Updated on December 2, 2017
Oscarlites profile image

Driving big rigs and operating heavy equipment filled a large part of the authors life, living and driving in multiple states of the USA.

Critical Time Factors in Truck Driver Preparation, Planning, and Choices.

Though a truck driver is challenged in many ways to prepare and deliver his contracted load, one most obvious challenge is budgeting his time, and making wise decisions of when to push and go, or when to slow down and ease along for a safe delivery.

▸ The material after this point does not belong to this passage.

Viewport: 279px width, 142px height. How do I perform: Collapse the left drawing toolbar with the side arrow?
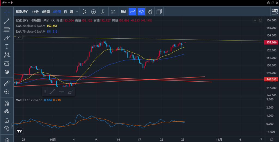click(x=12, y=126)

You learn a lot from being on a dedicated haul for a few months. Decisions and choices that were optional and varied when you first started now are automatic, perfunctory, without too much change from day to day. Familiarity and repetition adds up unequivocally to better performance and a better daily track record on the road. Ever heard the phrase “We’re in it for the long haul, baby?" The more you do it, the better you get it done; (but now, don’t take it for granted or it will slap you in the mudflaps!) There is no substitute for experience and if you don’t have a lot of it, then you NEED a few trucker buddies to lean on as you learn:

Logbook Matters

I won't bore you with the standard point of origin, route, layover, destination and back-haul speech you expected to hear, but rather give you a hands on view of trucking operations as I know them. I will refer for a minute to the recent article on hours of operation and the ½ hour legal break; TIME is Critical; it’s what its all about in trucking industries. TIMING is Critical; and the management of time will make or break a company, whether large or small. It also will control you as the truck driver if you do not control your OFF DUTY TIME, your DUTY TIME, your DRIVING TIME, your SLEEPER TIME, and of course your newly imposed Legal BREAK TIME. They must all be logged properly, and must match with fuel tickets, scale tickets, and other paperwork, as well as logged hours versus travel distances and road speeds. They must all be done in accord with F.C. M. S. A. regulations and advisories. They must also meet company imposed regulations and safety standards. So “Live by Your Log” no pun intended towards log truck drivers!

Practice Safety

On the road, in and out of the mills, factories, warehouses and wharves; it is the MAIN THING to get there safely and ON TIME; but never give up SAFETY to gain TIME. See how these go hand in hand! The way you prepare and plan; the way you implement and IMPROVISE, could mean a successful run, or a failed run. There is a reason for D.O.T. patrols, safety inspections and general enforcement. There is also a reason truck drivers call out on their CB’s “full grown” sightings to “warn” other drivers to be on their toes and observe the posted regulatory speed signs as well as advisory signs. They are the ones in yellow or orange, usually in work zones, or designated school and other urban cautionary zones.

Tit for Tat

In making local hauls, or “short hauls” each decision effects the next action; such as "can I afford to stop for a hot lunch? Should I stop for fuel, or is it more imperative to get back up to the mill to get another load, and then take my breaks?" The difference could be that the bins are overflowed in the time lost and other drivers have driven away with “your load”. In the morning when you start up, why would you want to be stuck on the yard getting fuel and taking care of yesterdays “horse”, when you see the other drivers are already rolling and gone? They took care of their ride when they got in the previous evening. So the phrases; “RODE HARD AND PUT TO BED WET”, or “TAKE CARE OF YOUR HORSE AND HE WILL TAKE CARE OF YOU”. The day just goes better when you prepared the evening before, and all you have to do is your walk-around, warm up the big Rig, drop a line in your log to “pre-trip, then up to “driving”, shift the road-ranger into gear, and hit the road with a solid diesel roar!”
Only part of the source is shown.